### [Task brief]
Only one stretch of the records below is wanted: the lines from the one holding "Image resolution: width=1400" through the one holding "Given: Tap the". Return it exactly, both ends included.

──────────

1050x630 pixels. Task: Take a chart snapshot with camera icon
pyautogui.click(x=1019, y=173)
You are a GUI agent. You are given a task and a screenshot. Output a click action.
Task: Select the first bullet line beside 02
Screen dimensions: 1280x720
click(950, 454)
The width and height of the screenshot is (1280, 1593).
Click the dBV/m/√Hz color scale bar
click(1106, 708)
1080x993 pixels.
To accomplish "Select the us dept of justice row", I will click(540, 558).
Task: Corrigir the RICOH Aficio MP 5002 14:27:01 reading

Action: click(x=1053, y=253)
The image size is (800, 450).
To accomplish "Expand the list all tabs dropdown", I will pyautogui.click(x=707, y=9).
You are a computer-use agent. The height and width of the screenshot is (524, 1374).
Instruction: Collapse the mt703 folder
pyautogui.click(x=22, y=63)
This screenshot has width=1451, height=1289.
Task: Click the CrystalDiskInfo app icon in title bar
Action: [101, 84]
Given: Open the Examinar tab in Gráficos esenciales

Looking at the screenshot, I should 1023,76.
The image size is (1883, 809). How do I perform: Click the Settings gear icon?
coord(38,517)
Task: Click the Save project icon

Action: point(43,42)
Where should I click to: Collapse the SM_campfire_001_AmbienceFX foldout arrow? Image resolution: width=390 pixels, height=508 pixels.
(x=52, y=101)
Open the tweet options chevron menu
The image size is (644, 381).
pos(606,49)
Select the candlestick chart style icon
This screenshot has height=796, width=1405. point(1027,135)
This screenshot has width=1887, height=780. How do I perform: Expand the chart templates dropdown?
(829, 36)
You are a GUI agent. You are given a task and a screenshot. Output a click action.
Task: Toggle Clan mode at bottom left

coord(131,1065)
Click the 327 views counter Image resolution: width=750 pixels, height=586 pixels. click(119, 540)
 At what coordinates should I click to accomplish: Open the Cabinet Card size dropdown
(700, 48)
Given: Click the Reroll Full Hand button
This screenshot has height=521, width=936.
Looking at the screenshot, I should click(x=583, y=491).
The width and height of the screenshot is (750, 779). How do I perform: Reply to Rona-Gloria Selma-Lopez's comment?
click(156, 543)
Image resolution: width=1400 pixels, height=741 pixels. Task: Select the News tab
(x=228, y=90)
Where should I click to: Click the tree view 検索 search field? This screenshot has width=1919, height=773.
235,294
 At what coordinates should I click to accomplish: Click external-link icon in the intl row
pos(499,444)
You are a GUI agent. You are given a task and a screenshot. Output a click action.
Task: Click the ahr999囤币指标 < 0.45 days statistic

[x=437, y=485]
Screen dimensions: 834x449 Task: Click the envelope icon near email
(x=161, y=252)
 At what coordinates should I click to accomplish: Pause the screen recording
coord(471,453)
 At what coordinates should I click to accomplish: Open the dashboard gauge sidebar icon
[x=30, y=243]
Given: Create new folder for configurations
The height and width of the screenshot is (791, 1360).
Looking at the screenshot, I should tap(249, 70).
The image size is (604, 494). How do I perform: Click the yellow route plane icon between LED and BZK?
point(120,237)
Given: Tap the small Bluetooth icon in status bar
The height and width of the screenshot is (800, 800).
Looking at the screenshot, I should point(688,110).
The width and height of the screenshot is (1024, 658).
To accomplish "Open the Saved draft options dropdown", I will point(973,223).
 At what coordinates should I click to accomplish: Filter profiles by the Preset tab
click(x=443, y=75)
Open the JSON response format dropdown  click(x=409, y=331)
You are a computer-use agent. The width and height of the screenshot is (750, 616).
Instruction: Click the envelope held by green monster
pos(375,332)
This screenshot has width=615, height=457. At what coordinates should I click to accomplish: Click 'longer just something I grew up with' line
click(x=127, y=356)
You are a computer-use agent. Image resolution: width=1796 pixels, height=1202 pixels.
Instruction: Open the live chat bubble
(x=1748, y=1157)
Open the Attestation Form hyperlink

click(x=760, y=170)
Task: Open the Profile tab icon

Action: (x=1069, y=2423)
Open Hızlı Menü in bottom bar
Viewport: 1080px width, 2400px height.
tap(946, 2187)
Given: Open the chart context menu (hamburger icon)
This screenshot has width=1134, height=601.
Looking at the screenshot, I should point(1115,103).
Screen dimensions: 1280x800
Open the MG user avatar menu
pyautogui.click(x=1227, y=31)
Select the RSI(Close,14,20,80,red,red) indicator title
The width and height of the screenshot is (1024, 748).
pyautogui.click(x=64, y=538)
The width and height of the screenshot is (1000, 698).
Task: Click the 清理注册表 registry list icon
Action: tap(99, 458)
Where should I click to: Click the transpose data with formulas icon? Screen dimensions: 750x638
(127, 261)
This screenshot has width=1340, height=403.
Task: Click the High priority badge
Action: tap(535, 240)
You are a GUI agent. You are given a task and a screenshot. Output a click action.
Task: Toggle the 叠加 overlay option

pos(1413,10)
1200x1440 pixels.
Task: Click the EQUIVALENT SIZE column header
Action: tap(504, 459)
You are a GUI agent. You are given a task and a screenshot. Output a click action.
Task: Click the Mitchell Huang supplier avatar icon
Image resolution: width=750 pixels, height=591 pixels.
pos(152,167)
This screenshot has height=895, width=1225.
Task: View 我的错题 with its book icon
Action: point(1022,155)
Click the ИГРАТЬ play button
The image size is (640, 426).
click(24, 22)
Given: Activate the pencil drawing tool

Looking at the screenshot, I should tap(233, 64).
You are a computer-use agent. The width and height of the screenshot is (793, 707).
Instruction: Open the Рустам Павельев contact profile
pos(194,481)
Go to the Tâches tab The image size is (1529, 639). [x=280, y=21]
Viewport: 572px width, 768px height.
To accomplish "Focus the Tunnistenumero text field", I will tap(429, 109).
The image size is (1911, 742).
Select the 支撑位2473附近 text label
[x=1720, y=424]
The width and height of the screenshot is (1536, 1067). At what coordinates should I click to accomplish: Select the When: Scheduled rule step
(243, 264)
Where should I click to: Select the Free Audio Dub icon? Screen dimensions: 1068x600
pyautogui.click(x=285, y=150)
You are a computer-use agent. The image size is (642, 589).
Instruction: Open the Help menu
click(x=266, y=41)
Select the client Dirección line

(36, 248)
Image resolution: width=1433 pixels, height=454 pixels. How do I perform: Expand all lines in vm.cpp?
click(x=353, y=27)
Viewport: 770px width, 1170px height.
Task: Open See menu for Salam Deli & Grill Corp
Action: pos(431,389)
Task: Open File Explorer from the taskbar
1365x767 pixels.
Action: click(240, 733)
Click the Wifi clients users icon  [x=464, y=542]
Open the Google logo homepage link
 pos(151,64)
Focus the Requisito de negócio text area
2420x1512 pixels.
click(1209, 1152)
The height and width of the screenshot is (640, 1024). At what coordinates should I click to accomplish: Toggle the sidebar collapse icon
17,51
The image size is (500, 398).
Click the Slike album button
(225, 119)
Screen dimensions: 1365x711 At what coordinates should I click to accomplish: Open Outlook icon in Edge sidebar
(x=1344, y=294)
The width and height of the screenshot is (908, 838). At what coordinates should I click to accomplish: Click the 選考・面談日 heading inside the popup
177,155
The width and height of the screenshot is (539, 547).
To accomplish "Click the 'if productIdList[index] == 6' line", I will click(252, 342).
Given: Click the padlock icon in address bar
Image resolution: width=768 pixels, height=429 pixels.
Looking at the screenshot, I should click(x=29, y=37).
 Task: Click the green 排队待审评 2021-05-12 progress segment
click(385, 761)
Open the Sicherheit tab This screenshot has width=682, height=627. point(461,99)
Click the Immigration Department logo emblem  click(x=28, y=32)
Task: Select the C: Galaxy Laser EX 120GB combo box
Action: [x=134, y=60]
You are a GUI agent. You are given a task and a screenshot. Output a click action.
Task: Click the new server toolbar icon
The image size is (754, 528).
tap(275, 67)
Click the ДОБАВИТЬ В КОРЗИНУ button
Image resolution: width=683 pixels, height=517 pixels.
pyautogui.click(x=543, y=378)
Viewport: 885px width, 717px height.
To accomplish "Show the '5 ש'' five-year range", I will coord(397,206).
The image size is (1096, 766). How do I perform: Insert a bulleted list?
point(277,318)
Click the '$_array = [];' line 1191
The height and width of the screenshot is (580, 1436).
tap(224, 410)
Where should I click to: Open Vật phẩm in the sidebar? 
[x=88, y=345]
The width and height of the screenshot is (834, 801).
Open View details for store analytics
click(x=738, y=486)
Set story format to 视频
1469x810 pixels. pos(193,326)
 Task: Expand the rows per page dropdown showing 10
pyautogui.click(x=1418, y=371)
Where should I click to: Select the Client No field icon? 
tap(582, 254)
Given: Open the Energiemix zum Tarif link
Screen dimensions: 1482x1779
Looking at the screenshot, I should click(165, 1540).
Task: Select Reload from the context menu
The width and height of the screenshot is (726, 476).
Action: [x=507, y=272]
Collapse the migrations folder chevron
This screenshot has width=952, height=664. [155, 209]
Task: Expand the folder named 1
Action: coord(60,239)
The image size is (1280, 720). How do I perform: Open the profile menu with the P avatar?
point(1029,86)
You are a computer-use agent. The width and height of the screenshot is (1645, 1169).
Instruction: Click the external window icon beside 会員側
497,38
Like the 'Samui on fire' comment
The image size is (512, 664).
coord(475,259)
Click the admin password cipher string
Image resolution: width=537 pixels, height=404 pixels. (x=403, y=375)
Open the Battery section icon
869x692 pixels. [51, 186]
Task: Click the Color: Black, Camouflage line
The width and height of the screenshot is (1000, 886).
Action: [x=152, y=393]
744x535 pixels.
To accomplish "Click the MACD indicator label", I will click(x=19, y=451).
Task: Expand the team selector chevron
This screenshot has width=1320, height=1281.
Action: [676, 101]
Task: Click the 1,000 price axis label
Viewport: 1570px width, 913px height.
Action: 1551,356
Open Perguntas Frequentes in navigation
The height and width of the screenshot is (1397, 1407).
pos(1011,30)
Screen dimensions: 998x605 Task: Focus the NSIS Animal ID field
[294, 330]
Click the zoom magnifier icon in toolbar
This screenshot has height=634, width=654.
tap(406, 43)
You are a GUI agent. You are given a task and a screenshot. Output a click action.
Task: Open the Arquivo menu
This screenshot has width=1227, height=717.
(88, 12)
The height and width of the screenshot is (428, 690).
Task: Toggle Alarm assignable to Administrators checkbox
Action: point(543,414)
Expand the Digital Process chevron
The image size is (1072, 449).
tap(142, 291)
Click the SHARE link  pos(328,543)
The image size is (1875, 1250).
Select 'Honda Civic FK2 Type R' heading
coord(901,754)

──────────

### [Answer for this exercise]
Image resolution: width=1400 pixels, height=741 pixels. Task: Select the News tab
(x=228, y=90)
Where should I click to: Click the tree view 検索 search field? This screenshot has width=1919, height=773.
235,294
 At what coordinates should I click to accomplish: Click external-link icon in the intl row
pos(499,444)
You are a GUI agent. You are given a task and a screenshot. Output a click action.
Task: Click the ahr999囤币指标 < 0.45 days statistic

[x=437, y=485]
Screen dimensions: 834x449 Task: Click the envelope icon near email
(x=161, y=252)
 At what coordinates should I click to accomplish: Pause the screen recording
coord(471,453)
 At what coordinates should I click to accomplish: Open the dashboard gauge sidebar icon
[x=30, y=243]
Given: Create new folder for configurations
The height and width of the screenshot is (791, 1360).
Looking at the screenshot, I should tap(249, 70).
The image size is (604, 494). How do I perform: Click the yellow route plane icon between LED and BZK?
point(120,237)
Given: Tap the small Bluetooth icon in status bar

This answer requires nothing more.